The WAN Edge device contacts the Cisco SD-WAN Validator on bootup, to establish a secure transient DTLS control connection. The Cisco SD-WAN Validator information can be configured manually through CLI on the WAN Edge device, using an IP address or resolvable domain-name FQDN, or it can be obtained automatically through the PnP or ZTP process.

The SD-Branch controllers (Cisco SD-WAN Validator, Cisco SD-WAN Manager and Cisco SD-WAN Controller) and WAN Edge devices need to mutually authenticate and trust each other before establishing the secure control connections. When the SD-Branch controllers authenticate each other and WAN Edge devices, they:

  • Validate the root of trust for the certificate root CA

  • Compare the organization-name of the received certificate Organization Unit (OU) against the locally configured

  • Compare the certificate serial number against the authorized whitelist

When the WAN Edge devices authenticate the controllers, they:

  • Validate the root of trust for the certificate root CA

  • Compare the organization-name of the received certificate OU against the locally configured.

After successful authentication, the Cisco SD-WAN Validator establishes a secure transient DTLS control connection and then shares the Cisco SD-WAN Manager IP addresses. At this time, the Cisco SD-WAN Validator informs the other SD-branch controllers (Cisco SD-WAN Manager and Cisco SD-WAN Controller) to expect a control connection request from the WAN Edge device. ENCS device, unlike Cisco Catalyst SD-WAN devices does not maintain a control connection with Cisco SD-WAN Controller.
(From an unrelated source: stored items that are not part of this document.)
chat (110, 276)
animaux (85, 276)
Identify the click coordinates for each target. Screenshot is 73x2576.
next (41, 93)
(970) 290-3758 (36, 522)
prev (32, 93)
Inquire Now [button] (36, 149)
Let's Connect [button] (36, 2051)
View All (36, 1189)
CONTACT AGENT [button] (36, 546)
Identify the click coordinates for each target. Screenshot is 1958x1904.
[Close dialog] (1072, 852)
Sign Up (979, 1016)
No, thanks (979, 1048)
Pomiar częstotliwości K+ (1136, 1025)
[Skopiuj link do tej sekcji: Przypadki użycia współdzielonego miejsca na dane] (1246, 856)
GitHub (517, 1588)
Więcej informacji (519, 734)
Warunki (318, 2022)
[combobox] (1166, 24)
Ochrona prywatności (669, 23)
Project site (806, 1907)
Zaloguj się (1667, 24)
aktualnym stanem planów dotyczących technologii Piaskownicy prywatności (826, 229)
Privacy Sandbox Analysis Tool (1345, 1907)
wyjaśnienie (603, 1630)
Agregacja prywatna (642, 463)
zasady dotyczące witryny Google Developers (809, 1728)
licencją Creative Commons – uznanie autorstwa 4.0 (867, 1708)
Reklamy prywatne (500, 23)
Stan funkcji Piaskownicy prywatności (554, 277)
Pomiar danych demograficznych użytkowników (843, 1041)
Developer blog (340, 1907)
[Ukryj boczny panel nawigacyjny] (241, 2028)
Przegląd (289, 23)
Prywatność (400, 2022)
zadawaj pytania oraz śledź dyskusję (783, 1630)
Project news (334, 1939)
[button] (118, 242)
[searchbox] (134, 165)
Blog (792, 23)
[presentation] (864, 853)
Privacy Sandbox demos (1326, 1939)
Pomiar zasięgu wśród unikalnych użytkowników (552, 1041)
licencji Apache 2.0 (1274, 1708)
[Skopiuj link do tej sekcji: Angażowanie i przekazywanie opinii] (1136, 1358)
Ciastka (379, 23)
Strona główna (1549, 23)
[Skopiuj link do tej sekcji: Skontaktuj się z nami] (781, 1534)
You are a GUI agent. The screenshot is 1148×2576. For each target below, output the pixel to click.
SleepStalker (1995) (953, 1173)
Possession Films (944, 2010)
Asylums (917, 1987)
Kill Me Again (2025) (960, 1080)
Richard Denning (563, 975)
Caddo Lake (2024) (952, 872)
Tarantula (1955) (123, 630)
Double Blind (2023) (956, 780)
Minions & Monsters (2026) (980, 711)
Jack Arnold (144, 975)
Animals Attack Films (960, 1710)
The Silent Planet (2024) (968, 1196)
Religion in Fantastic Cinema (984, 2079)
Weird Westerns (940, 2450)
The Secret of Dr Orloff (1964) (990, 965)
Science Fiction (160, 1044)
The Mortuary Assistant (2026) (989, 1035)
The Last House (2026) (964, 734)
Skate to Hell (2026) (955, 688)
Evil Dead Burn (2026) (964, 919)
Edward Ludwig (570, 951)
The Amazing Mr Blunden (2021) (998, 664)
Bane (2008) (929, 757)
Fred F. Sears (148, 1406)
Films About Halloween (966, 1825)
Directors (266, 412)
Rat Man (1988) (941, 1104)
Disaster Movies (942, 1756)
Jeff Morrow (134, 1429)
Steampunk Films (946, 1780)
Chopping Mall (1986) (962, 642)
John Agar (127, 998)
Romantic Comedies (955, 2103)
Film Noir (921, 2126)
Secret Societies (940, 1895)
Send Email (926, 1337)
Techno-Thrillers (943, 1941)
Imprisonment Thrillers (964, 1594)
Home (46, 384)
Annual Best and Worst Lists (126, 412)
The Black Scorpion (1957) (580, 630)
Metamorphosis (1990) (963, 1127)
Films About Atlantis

NFVIS WAN Edge device, upon learning the Cisco SD-WAN Manager information, initiates a control connection to the Cisco SD-WAN Manager server. After a successful authentication, a separate secure persistent DTLS/TLS connection is established. Cisco SD-WAN Manager provisions the configuration using the NETCONF protocol based on the device template attached to the WAN Edge device.

Default behavior of the NFVIS WAN Edge device is to establish:

  • Secure transient DTLS control connection to Cisco SD-WAN Validator across one WAN transport, only during the onboarding process.

  • Secure permanent DTLS/TLS control connection to Cisco SD-WAN Manager across a single WAN transport.